• [Excerpted records]:
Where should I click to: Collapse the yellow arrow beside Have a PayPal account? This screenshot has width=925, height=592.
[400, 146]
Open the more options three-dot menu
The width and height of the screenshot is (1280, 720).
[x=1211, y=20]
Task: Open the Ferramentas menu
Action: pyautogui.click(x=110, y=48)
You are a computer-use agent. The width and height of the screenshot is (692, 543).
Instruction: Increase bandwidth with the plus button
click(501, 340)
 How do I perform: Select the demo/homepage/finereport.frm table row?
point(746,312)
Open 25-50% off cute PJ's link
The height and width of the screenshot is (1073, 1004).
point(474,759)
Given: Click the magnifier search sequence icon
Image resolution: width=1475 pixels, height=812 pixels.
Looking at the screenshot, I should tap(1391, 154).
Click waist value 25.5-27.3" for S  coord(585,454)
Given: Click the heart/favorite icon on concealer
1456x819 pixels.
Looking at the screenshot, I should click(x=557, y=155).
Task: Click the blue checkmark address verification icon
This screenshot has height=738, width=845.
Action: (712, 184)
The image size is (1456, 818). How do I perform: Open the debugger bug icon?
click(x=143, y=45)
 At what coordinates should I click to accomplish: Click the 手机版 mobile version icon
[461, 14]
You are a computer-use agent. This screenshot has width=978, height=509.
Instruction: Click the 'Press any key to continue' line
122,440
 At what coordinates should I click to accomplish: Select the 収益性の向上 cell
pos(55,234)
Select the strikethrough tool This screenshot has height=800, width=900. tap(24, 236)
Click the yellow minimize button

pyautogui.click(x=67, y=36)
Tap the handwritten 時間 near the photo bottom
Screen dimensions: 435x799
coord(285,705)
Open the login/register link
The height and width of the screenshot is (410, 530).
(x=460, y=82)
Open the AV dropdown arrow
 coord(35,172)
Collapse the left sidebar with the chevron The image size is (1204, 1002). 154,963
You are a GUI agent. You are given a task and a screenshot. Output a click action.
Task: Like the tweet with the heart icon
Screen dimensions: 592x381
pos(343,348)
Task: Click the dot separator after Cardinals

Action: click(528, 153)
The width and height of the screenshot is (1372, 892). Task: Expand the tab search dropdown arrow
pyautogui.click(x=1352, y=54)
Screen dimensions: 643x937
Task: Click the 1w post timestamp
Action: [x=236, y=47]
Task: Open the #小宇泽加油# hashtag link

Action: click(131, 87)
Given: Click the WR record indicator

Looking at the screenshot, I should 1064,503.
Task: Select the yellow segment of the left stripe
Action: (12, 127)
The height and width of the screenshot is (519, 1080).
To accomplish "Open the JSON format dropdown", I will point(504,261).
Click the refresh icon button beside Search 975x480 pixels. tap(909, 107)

• [Problem details]: Print every line above again, word for word and in the same order.

• [Reply to the exercise]:
Where should I click to: Collapse the yellow arrow beside Have a PayPal account? This screenshot has width=925, height=592.
[400, 146]
Open the more options three-dot menu
The width and height of the screenshot is (1280, 720).
[x=1211, y=20]
Task: Open the Ferramentas menu
Action: pyautogui.click(x=110, y=48)
You are a computer-use agent. The width and height of the screenshot is (692, 543).
Instruction: Increase bandwidth with the plus button
click(501, 340)
 How do I perform: Select the demo/homepage/finereport.frm table row?
point(746,312)
Open 25-50% off cute PJ's link
The height and width of the screenshot is (1073, 1004).
point(474,759)
Given: Click the magnifier search sequence icon
Image resolution: width=1475 pixels, height=812 pixels.
Looking at the screenshot, I should tap(1391, 154).
Click waist value 25.5-27.3" for S  coord(585,454)
Given: Click the heart/favorite icon on concealer
1456x819 pixels.
Looking at the screenshot, I should click(x=557, y=155).
Task: Click the blue checkmark address verification icon
This screenshot has height=738, width=845.
Action: (712, 184)
The image size is (1456, 818). How do I perform: Open the debugger bug icon?
click(x=143, y=45)
 At what coordinates should I click to accomplish: Click the 手机版 mobile version icon
[461, 14]
You are a computer-use agent. This screenshot has width=978, height=509.
Instruction: Click the 'Press any key to continue' line
122,440
 At what coordinates should I click to accomplish: Select the 収益性の向上 cell
pos(55,234)
Select the strikethrough tool This screenshot has height=800, width=900. tap(24, 236)
Click the yellow minimize button

pyautogui.click(x=67, y=36)
Tap the handwritten 時間 near the photo bottom
Screen dimensions: 435x799
coord(285,705)
Open the login/register link
The height and width of the screenshot is (410, 530).
(x=460, y=82)
Open the AV dropdown arrow
 coord(35,172)
Collapse the left sidebar with the chevron The image size is (1204, 1002). 154,963
You are a GUI agent. You are given a task and a screenshot. Output a click action.
Task: Like the tweet with the heart icon
Screen dimensions: 592x381
pos(343,348)
Task: Click the dot separator after Cardinals

Action: click(528, 153)
The width and height of the screenshot is (1372, 892). Task: Expand the tab search dropdown arrow
pyautogui.click(x=1352, y=54)
Screen dimensions: 643x937
Task: Click the 1w post timestamp
Action: [x=236, y=47]
Task: Open the #小宇泽加油# hashtag link

Action: click(131, 87)
Given: Click the WR record indicator

Looking at the screenshot, I should 1064,503.
Task: Select the yellow segment of the left stripe
Action: (12, 127)
The height and width of the screenshot is (519, 1080).
To accomplish "Open the JSON format dropdown", I will point(504,261).
Click the refresh icon button beside Search 975x480 pixels. tap(909, 107)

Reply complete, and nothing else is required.